Figure 9

OsOTUB1 promotes the degradation of OsSPL14. (A) Accumulation of OsSPL14 in ZH11 and ZH11-npt1 plants. The abundance of the HSP90 protein was used as a loading control. (B) Treatment with the proteasome inhibitor MG132 stabilizes OsSPL14. Total protein was extracted from young panicles (< 0.2 cm in length) of ZH11 plants exposed to either 0 or 50 μM MG132. The immunoblot was probed with either anti-OsSPL14 or anti-HSP90 antibodies. (C) OsOTUB1 destabilizes OsSPL14. The lysates from young panicles of ZH11 and ZH11-npt1 plants were co-incubated with GST-OsSPL14 in the presence or absence of His-OsOTUB1. The lysates were harvested at various times and immunoblotted to assess the accumulation of OsSPL14 and HSP90. (D) Ubiquitination of OsSPL14. The protein extracts from young panicles were immunoprecipitated using an anti-Myc antibody, then analysed using anti-ubiquitin, anti-K48-linked ubiquitin or anti-K63-linked ubiquitin chain conjugates. (E) Flag-OsSPL14 can be modified via K48-ubiquitin linkage.

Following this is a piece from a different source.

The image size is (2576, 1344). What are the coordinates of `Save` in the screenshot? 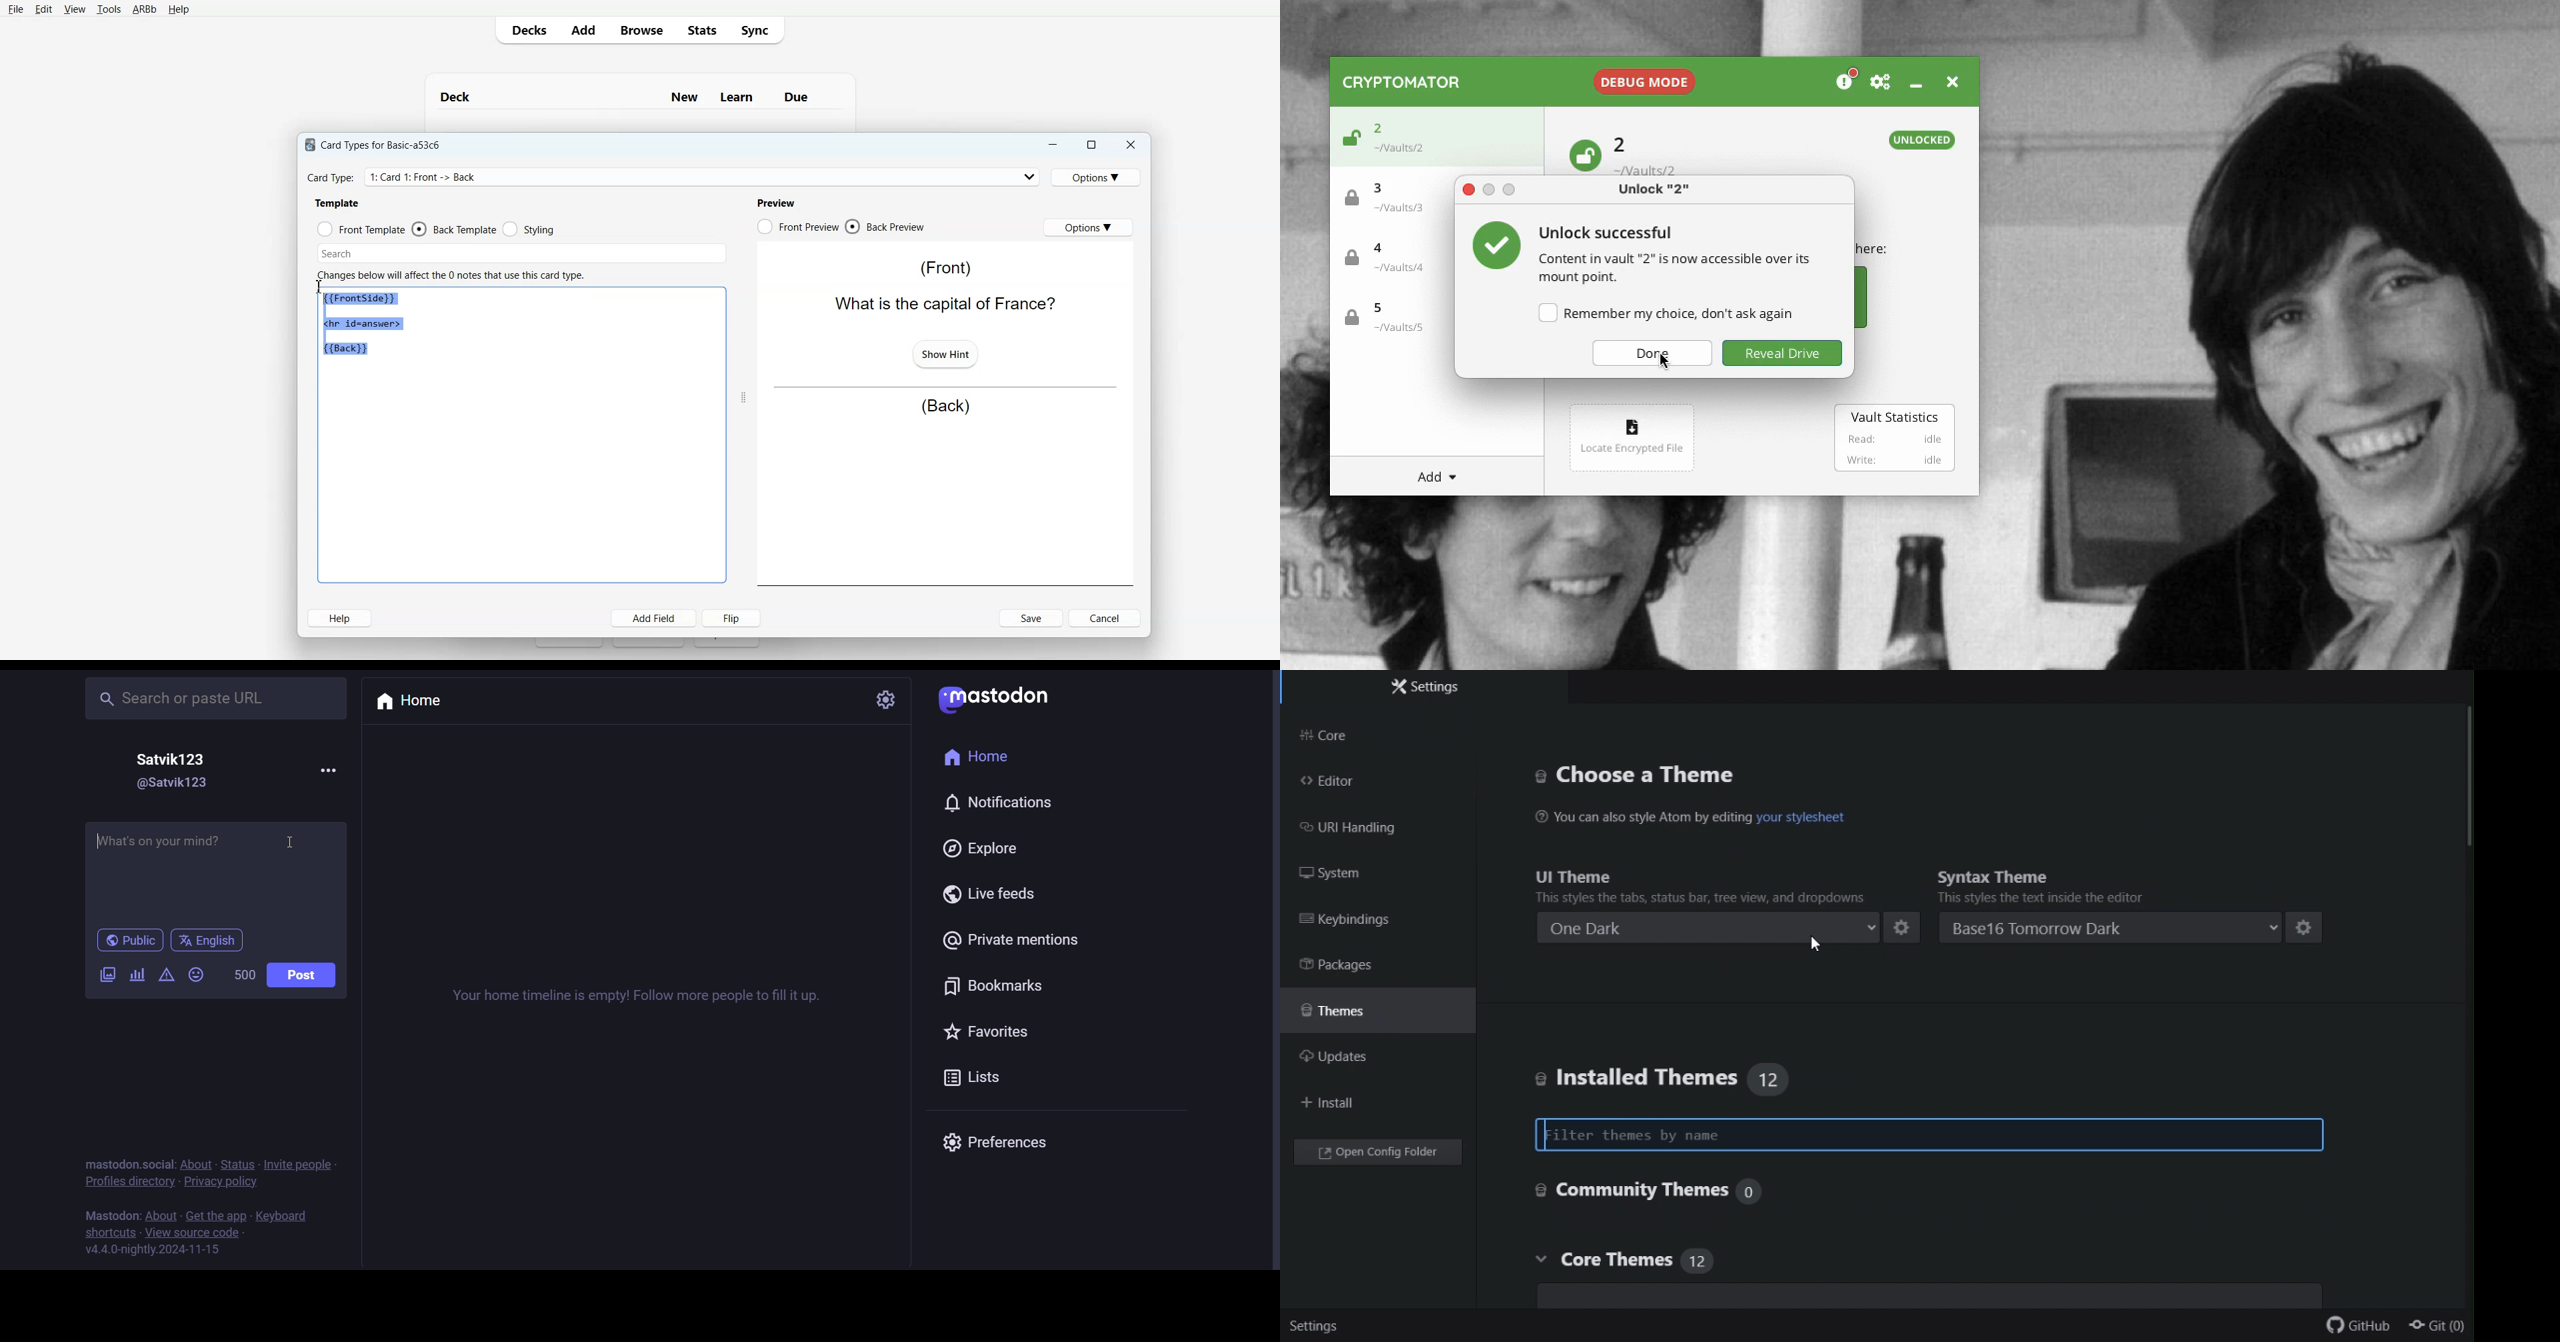 It's located at (1032, 618).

Rice protoplasts were co-transfected with Flag-OsSPL14 and HA-ubiquitin (either HA-tagged WT or K48R ubiquitins), and the ubiquitinated forms of Flag-OsSPL14 were immunoprecipitated using an anti-Flag antibody and then analysed using an anti-HA antibody. (F) The K63-linked ubiquitination of OsSPL14 is regulated by OsOTUB1. Rice protoplasts were co-transfected with Flag-OsSPL14 and HA-ubiquitin (either HA-tagged WT, K48R, K63R, K48O or K63O ubiquitins) in the presence or absence of Myc-OsOTUB1; lysates were then harvested and immunoblotted to assess the accumulation of OsSPL14 and analysed for ubiquitinated forms of Flag-OsSPL14, as described in E.